In July, I flew back to Addis Ababa with our oldest son, Seth. We joined Lee, who was already there, and we brought Yosef and Daniel to our hotel. They learned that very afternoon that we would be their family. The Gizaw brothers, their friend from the orphanage, Hailegabriel, and Lee's friend Ezra Silk, had such an uproarious time together in two hotel rooms that a gentleman from Nigeria, a United Nations official occupying the room next door, was obliged to call the front desk more than once to plead for quiet.
One evening, after a long day of sightseeing and soccer and frisbee, Seth herded Yosef into the bathroom, turned on the shower, pantomimed what was required, and withdrew.
A few minutes later, Yosef came dancing out of the bathroom dripping wet and stark naked.
Seth shooed him back into the bathroom, took Yosef's boxer shorts, threw them in after him, and closed the door again.
Yosef danced back out into the room, dripping wet and with the boxer shorts on his head.
He had selected two from among the dozen words of English he knew. As he leapt wildly into the room, he asked, "YOU READY?"
Lee later said of the boys: "These are the two happiest human beings I've ever seen in my life."
THE BIG NUMBERS
Most conversations about the orphan crisis in Africa begin and end with the big numbers.
12,000,000 orphans today, in some estimates; 18,000,000 orphans in the near future; 25 million people infected with HIV today in Africa; fewer than 20 percent, continent-wide, with access to the life-saving medicines, thus more orphans to come. Adding in the numbers of children orphaned by TB, malaria, hunger, and war, estimates reach dizzying statistics like 45,000,000 children between newborn and 15 growing up without one or both parents.
One day, several years ago, I looked at these big numbers and thought, "Could you adopt one of these children?" The notion of thinking about just one child gave me a way in, past the numbers with all the zeroes.
The notion of writing about one, or about just a few children, was a similar impulse.
It's impossible to care about 12 million of anything. Human beings simply aren't wired to process data to this extent.
But we are very well prepared to understand one or two or half-a-dozen stories. My own family has ducked behind the big numbers by bringing a few children home; my book sneaks past the big numbers by making the intimate acquaintance of one foster mother, and observing the gales of child-life blowing back and forth across her dusty compound.
On my first return visit to Addis Ababa after the book was completed, I prepared to enjoy the children's company without relentlessly noting, memorizing, listening closer, gathering.
In the five years I'd been traveling to Ethiopia ? in the three years that I became a regular visitor to the little orphanage hidden within tall corrugated-tin walls ? I dragged camera bags large and small, notebooks and pens, briefcases and backpacks.
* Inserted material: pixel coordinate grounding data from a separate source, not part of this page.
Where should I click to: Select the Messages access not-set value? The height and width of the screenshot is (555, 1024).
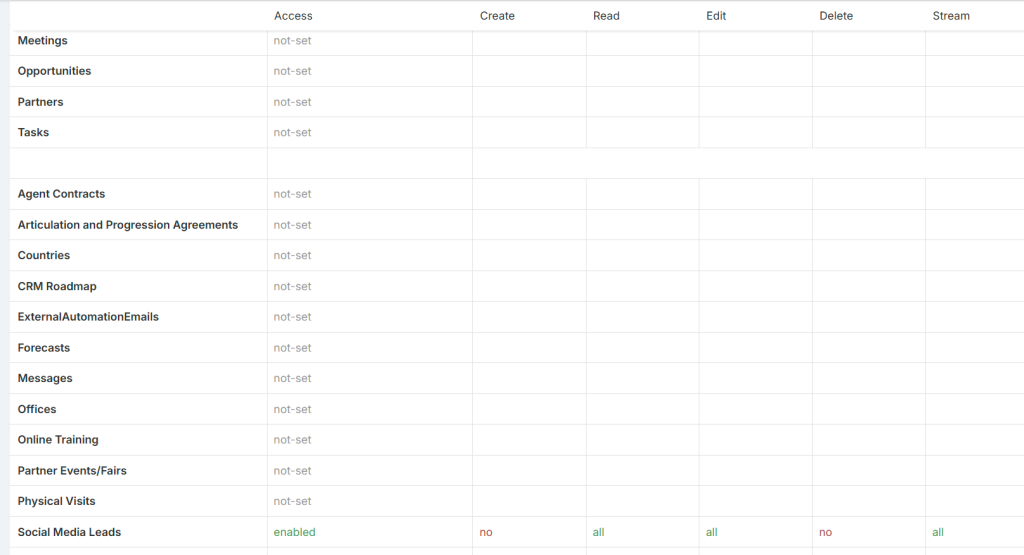coord(292,378)
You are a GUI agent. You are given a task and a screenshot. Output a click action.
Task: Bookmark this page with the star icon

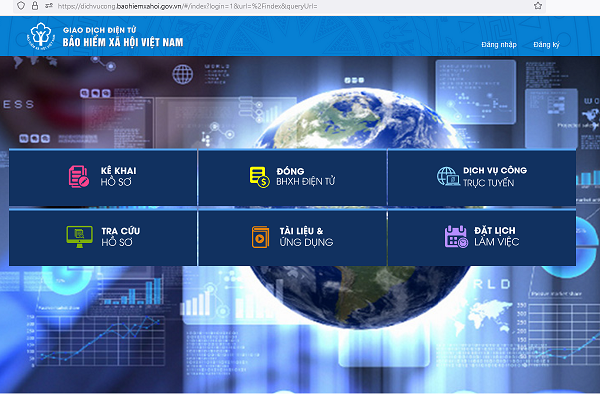tap(538, 6)
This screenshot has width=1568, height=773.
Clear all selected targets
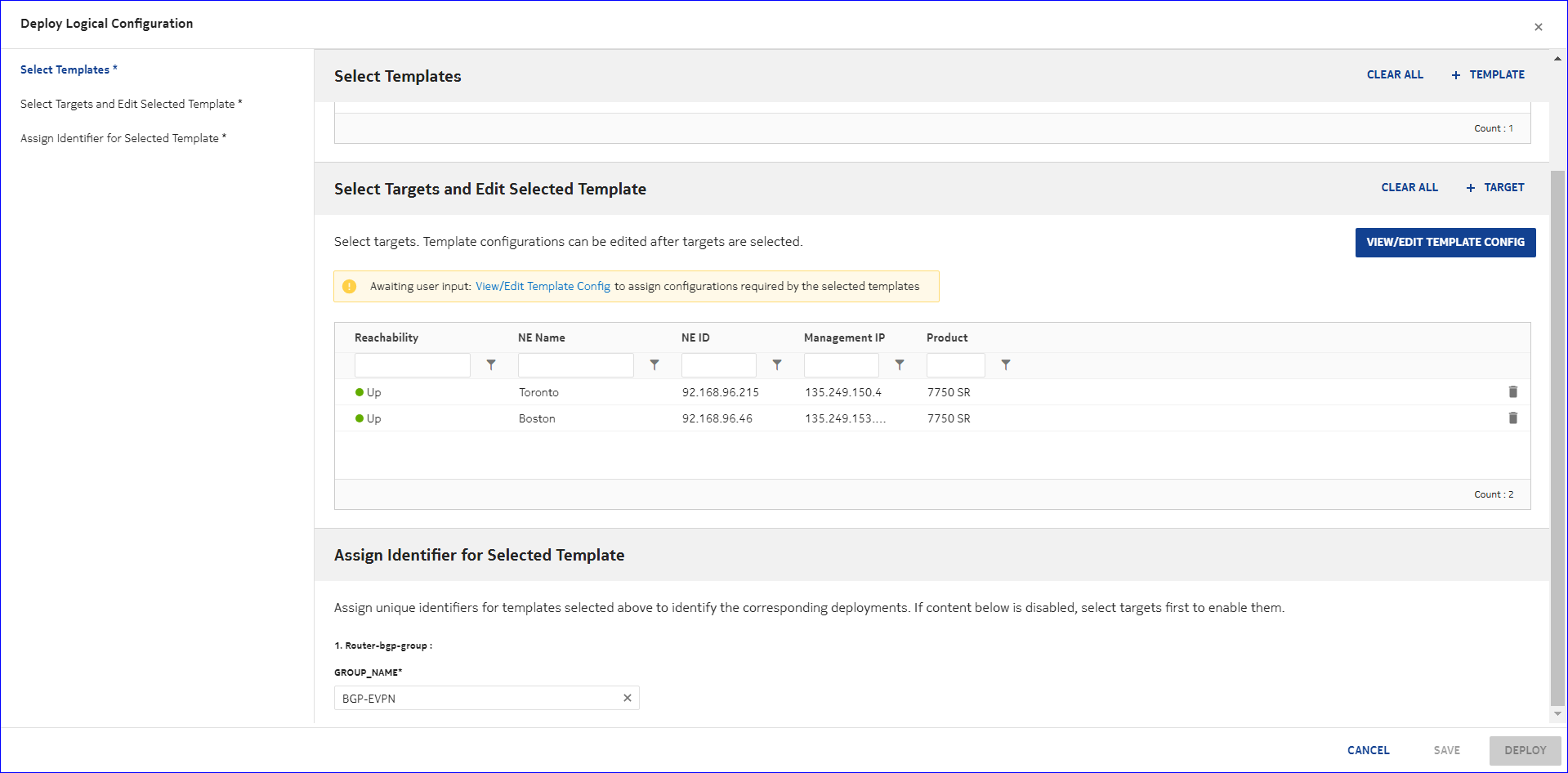(x=1409, y=187)
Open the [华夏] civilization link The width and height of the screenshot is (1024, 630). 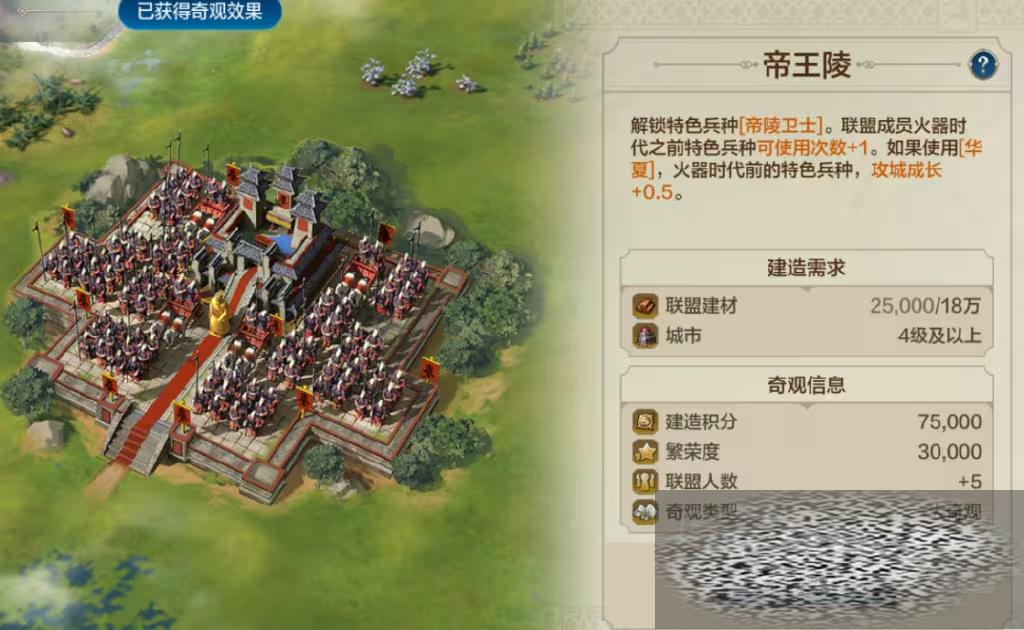click(x=806, y=159)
This time, I thought, I will just live among them. I will just be.
But I found, this past July, that it isn't easy to turn off the internal journalistic mechanisms of watching and noting. Everywhere I turned, there were scenes; every toddler, raising its arms to be lifted, came with a story. Every glance down the road told my trained eye that all was not normal here; this ancient and handsome country was under siege. Against my own intentions, I gathered scenes and anecdotes.
Two beggars held down regular spots on the muddy shoulder of the road across from my small hotel. Every morning, I opened the curtains and they were there, squatting between the paved road and a line of parked transport trucks.
In hot sunshine or grey downpour, the two young women ? in flip-flops and long shawls ? were there. One nursed a baby while keeping her four-year-old son away from speeding cars; the other had a son of about three. The women squatted ten yards apart, in competition for the occasional hand-out from strangers. Two of the truck's tires had no hubcaps, and each little boy had claimed a truck tire as his hide-out. Each climbed up into the tire wheel and played that it was a fort, or reclined to enjoy the view, or had a bite of lunch.
One morning, I heard crying in the street. I ran to the window and saw what had happened: the four-year-old had usurped the three-year-old’s tire. While the younger boy stomped about screaming, the older boy ignored him. I saw the young women look at each other. They stood up and met halfway. Gently they extricated the hijacker and showed him to his tire; they restored the displaced boy to his rightful tire. Then they stood chatting, one with a baby on her hip. They looked like young mothers at a playground or a preschool anywhere in the world.
Statistics suggest they were likely widows of AIDS, both possibly HIV-positive. One, two, or all three of their children might be HIV-positive as well. Once they had been housewives or had had jobs; widowhood, stigma, and weakness had deprived them of their livelihoods. They visited together for another moment, before the obligations of earning a living drew each back to her accustomed spot in the mud, where she resumed squatting and begging.
When I think of those big numbers now ? the 12 million ? the 12 followed by six zeroes ? I see those zeroes as the huge tires of a cross-continental truck. Inside the wheel of each of those tremendous zeroes, a little boy or girl is playing.
BUT NO FERRETS
"How can it be possible," my children are asking, "that all these years, whenever we ask if we can have a ferret, you say, 'No, they're too much trouble,' but when Lee calls from Ethiopia to ask if we can have two more brothers, you say 'OK'!?"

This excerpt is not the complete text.